Load the Text-Fabric dataset (N1904-TF)¶

Table of content (ToC)¶

1 - Introduction
2 - Load Text-Fabric into memory
3 - Notebook version details

1 - Introduction ¶

Back to ToC ¶

This Jupyter Notebook provides detailed instructions on how to load the CenterBLC/N1904 Text-Fabric dataset into your Python environment. This will enable you to perform linguistic analysis on the Greek New Testament (Nestle 1904, 7th edition).

1.1 - Text-Fabric data versions ¶

The CenterBLC/N1904 Text-Fabric dataset is available as a collection of files hosted on GitHub. The files in this dataset can be distinguised into two main types:

The feature data files are stored in the directory tf where each subdirectory maps to a specific version. Each version is accompanied with release information that can be viewed here.
The application related files are integral part of the Text-Fabric dataset and provide dataset-specific functionalities like viewtypes.

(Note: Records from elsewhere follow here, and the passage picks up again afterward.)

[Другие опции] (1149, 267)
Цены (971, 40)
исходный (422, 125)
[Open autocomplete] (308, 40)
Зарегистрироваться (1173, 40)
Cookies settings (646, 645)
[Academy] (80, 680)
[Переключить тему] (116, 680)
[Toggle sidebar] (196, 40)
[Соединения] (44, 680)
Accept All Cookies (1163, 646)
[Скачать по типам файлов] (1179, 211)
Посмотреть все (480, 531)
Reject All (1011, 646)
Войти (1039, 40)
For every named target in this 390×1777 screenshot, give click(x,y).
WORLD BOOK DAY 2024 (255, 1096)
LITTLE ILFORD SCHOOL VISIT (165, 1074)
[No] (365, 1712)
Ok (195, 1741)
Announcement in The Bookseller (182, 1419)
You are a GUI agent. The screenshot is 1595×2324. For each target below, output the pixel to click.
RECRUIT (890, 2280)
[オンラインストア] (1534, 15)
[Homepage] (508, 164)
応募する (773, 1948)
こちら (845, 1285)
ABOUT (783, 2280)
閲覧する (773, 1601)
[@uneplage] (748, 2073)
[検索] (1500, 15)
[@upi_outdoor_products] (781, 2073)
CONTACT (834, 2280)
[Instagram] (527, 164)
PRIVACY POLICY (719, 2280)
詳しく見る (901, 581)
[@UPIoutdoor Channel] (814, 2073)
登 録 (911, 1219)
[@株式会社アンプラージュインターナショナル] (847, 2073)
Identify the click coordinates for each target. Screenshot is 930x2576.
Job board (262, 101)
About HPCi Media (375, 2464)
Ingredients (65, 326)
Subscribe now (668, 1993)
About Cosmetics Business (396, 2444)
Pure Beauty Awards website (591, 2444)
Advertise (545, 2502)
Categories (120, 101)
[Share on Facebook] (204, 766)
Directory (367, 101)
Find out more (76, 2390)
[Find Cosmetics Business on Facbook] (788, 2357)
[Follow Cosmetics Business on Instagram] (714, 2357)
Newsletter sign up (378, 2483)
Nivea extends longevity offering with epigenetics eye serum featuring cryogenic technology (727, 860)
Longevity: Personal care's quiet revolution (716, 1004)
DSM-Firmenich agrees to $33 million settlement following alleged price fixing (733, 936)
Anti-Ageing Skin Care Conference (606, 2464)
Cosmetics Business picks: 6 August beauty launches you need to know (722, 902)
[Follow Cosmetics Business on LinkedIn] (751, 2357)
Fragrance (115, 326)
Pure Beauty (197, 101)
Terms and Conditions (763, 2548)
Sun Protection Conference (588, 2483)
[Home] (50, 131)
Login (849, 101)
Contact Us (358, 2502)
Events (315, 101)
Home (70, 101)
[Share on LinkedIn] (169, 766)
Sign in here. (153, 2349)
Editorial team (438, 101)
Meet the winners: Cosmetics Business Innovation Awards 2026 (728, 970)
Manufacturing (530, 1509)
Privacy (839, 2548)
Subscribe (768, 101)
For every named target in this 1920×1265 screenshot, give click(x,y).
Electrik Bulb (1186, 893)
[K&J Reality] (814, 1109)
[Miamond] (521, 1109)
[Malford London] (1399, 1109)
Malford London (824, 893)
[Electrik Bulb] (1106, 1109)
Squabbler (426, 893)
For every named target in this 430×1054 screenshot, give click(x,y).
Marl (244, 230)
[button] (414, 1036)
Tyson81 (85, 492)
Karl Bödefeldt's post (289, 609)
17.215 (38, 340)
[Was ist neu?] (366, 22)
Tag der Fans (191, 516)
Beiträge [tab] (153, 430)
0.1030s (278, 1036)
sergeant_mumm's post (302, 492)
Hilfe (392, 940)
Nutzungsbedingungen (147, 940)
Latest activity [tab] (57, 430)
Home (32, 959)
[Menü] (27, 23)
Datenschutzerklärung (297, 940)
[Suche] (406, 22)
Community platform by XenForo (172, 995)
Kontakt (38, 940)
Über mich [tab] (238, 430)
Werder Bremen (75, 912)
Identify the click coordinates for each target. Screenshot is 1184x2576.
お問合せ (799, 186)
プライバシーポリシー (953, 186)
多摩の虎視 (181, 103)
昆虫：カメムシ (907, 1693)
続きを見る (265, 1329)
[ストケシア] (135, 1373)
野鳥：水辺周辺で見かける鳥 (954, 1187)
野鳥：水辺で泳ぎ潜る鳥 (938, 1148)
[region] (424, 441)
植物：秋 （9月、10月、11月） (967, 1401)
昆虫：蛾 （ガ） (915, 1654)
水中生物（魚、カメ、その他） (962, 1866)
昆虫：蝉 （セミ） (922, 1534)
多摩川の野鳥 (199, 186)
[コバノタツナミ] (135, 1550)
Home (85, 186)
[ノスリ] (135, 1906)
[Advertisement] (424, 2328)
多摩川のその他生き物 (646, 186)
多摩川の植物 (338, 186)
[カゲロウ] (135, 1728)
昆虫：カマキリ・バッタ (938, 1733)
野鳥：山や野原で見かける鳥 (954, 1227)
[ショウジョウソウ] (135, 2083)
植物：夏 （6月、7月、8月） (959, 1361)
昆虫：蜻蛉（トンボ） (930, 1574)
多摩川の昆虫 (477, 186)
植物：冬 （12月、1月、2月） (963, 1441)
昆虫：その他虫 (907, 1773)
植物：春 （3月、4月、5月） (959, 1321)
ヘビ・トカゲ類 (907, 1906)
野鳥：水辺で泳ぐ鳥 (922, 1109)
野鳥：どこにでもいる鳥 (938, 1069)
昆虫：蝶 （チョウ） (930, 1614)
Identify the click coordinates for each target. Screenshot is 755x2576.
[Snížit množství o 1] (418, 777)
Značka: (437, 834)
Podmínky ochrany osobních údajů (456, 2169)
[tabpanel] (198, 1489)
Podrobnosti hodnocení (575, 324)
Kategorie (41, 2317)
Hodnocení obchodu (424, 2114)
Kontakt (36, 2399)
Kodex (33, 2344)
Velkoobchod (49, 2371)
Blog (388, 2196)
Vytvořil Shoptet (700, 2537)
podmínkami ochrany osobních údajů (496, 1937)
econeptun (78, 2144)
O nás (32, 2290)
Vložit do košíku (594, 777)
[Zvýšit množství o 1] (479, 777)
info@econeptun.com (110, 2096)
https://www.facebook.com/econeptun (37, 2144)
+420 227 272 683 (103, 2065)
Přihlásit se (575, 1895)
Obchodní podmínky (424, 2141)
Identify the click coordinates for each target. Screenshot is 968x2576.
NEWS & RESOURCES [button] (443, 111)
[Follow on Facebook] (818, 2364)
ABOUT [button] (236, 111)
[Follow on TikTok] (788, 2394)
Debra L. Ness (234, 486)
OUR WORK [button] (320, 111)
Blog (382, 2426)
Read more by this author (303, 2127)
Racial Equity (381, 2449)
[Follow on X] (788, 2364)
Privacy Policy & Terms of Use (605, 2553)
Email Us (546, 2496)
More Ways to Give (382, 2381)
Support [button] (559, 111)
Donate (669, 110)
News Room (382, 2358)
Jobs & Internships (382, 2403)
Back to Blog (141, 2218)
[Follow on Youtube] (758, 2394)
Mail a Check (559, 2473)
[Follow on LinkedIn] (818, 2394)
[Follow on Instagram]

When invoking the latest version of the Text-Fabric dataset, the code downloads a single zip file instead of individual files. This file, 'complete.zip,' contains all the necessary files (and some bookkeeping files) for a specific release.

In case you want to load a specific version (other than the latest one) there may be the need to increase GitHub's rate limit. Instructions on how this can be achieved can be found in this Jupyter Notebook.

1.2 - Prerequisites / Installation ¶

Before you can start using Text-Fabric, you need to set up a suitable Python environment (at least Python version 3.7.0). An example of installing a Python environment using Anaconda is demonstrated in this Jupyter Notebook. Further it is required to install the Text-Fabric package in this environment. Instructions on this are provided in this Jupyter Notebook. This setup process only needs to be done once. Afterward, the Text-Fabric code will be available for loading into your system's memory.

Besides keeping your Python environment updated, it is also advisable to periodically update your installed version of Text-Fabric to the latest or a more recent release. How to do this from within a Jupyter Notebook is demonstrated in this Notebook.

In certain situations (particularly when loading Text-Fabric datasets other than the latest version), it may also be necessary to increase the rate limit for GitHub. See this Notebook for more information.

1.3 - Updates ¶

The following Jupyter Notebook discusses the various aspects of updating your Text-Fabric version to other releases.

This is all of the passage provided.